Adam Yates (UAE Team Emirates), lying seventh overall, was the surprise face out front, the Briton joined there by stage 1 winner Jurgen van den Broek (DSM-Firmenich PostNL), perma-attacker Jonas Abrahamsen (Uno-X Mobility) and his teammate Magnus Cort, Arnaud De Lie (Lotto-Dstny), Matej Mohorič (Bahrain Victorious), Jan Tratnik (Visma-Lease A Bike) and Rui Costa (EF Education-EasyPost), among others.
Back in the peloton, Yates’ teammate appeared to struggle at the rear of the race. The Spaniard, who had tested positive for COVID-19 earlier in the week, would battle on for 27km but would eventually cede to the inevitable and climb off the bike to call a premature end to his debut Tour.
At the same time, the wind struck the peloton, with Visma-Lease a Bike immediately taking charge and splitting the group apart. Tratnik dropped back to join Jonas Vingegaard, Matteo Jorgenson, Christophe Laporte, Tiesj Benoot, and Wout van Aert in the move, while Pogačar and his UAE Team Emirates teammate João Almeida also made the cut along with a lone Evenepoel.
The peloton, led by Jayco-AlUla, brought the move back 7km later at 131km to go, while out front the large lead group continued with GC threat Yates on board, one minute up the road. The speedy start – a 48kph average – showed no sign of abating as Ineos Grenadiers, Soudal-QuickStep, and Decathlon AG2R La Mondiale contributed to the pacemaking along with Jayco.
But the lead group continued on their way with a lead of 50 seconds heading into the final 100km. The coalition held up for a handful of kilometres more before the first attacks came courtesy of Kwiatkowski, Cort and two Frenchmen in Julien Bernard (Lidl-Trek) and Romain Grégoire (Groupama-FDJ).

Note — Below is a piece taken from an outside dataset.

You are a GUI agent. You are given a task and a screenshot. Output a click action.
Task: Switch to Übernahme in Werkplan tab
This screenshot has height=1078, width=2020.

The quartet – and those they left behind – swept up the points on offer at the intermediate sprint in Nogaro at 77km to go, before the larger group were brought back by the peloton, ending the danger posed by Yates. Up front, the four attackers kept pushing with a one-minute advantage.
At 58km to go, the wind hit again with Visma and UAE once again leading the way at the front as the race once again split apart behind them. Riders including Van der Poel, Tom Pidcock (Ineos Grenadiers), Mark Cavendish (Astana Qazaqstan), and Fernando Gaviria (Movistar) were missing from the front as the four-man break was quickly swept up.
They wouldn’t see the front of the race before Pau, while up front a counter-move came in the form of Richard Carapaz (EF Education-EasyPost) and Tobias Halland Johannessen (Uno-X Mobility) as the pair launched over the Côte de Blachon.
They’d last until the 22km mark before giving up the ghost, while a major casualty of the two hills was former stage winner Dylan Groenewegen (Jayco-AlUla), who wouldn’t figure at the finish.
Inside the final 20km of the day, attacks flew from the likes of Jasper Stuyven (Lidl-Trek), Brent Van Moer (Lotto-Dstny), Mathieu Burgaudeau (TotalEnergies), and Christophe Laporte, though nothing stuck, leaving the sprint squads to work on setting up the final.
One last move from Jonas Abrahamsen, at 3km to go, was a final attempt to disrupt the inevitable, before Intermarché-Wanty took to the front and controlled the closing kilometres ahead of Philipsen’s eventual win.